In the 2019 Plan excerpt below, what was the fair market value of a share of common stock as of April 22, 2019?

SUPPLIED TEXT:
#####

The committee will determine the exercise price for each option granted, except that the option exercise price may not be less than 100% of the fair market value of a share of our common stock on the date of grant. As of April 22, 2019, the fair market value, as that term is defined under the 2019 Plan, of a share of our common stock was $0.91. All options granted under the 2019 Plan will expire no later than 10 years from the date of grant. The methods of exercising an option granted under the 2019 Plan are described in the 2019 Plan. Stock options are nontransferable except by will or by the laws of descent and distribution. The granting of an option does not accord the participant the rights of a stockholder, and such rights accrue only after the option is exercised and the shares are issued to the participant.
Stock Appreciation Rights . An SAR will entitle the holder to receive, with respect to each share of our common stock covered by the SAR, the amount (in cash, shares or a combination thereof) by which the fair market value of one share of our common stock at the time of exercise exceeds the fair market value of one share of our common stock on the date of grant. An SAR may be granted with or without a related option. The exercise price of an SAR shall not be less than 100% of the fair market value of a share of our common stock on the date of grant. All SARs granted under the 2019 Plan will expire no later than 10 years from the date of grant.

#####

EXCERPTED RECORDS:

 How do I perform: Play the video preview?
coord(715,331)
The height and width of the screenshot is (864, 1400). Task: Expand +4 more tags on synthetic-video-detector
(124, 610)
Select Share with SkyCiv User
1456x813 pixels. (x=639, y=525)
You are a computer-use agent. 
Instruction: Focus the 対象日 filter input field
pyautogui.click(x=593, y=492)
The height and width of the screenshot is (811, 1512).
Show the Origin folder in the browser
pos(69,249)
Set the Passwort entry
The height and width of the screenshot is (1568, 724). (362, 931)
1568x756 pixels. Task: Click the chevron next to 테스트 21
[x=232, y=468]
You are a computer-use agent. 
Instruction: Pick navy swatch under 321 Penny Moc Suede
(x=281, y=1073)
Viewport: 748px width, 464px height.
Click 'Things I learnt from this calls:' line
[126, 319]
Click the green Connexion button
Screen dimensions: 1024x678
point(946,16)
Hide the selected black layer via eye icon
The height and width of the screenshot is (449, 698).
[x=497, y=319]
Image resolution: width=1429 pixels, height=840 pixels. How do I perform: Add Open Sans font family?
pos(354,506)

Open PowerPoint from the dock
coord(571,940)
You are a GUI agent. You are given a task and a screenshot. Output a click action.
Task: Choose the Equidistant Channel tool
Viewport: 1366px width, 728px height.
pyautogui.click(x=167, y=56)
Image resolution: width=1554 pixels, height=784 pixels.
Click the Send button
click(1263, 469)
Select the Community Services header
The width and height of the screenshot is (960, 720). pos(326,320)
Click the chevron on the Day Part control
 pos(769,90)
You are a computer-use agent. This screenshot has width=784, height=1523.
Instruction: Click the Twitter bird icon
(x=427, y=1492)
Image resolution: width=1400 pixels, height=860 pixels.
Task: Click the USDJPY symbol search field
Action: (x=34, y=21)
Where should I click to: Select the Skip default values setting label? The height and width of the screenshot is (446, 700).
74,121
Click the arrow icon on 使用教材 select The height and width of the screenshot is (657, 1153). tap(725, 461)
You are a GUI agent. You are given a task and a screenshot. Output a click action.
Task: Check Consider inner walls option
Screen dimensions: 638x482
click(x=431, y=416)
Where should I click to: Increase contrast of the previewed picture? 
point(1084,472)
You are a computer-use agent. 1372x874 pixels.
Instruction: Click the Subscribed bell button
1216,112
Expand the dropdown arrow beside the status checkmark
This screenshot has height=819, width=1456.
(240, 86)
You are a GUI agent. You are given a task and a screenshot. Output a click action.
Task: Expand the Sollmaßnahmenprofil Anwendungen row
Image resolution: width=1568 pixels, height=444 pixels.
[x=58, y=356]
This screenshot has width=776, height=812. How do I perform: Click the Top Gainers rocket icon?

#####

FULL ANSWER: $0.91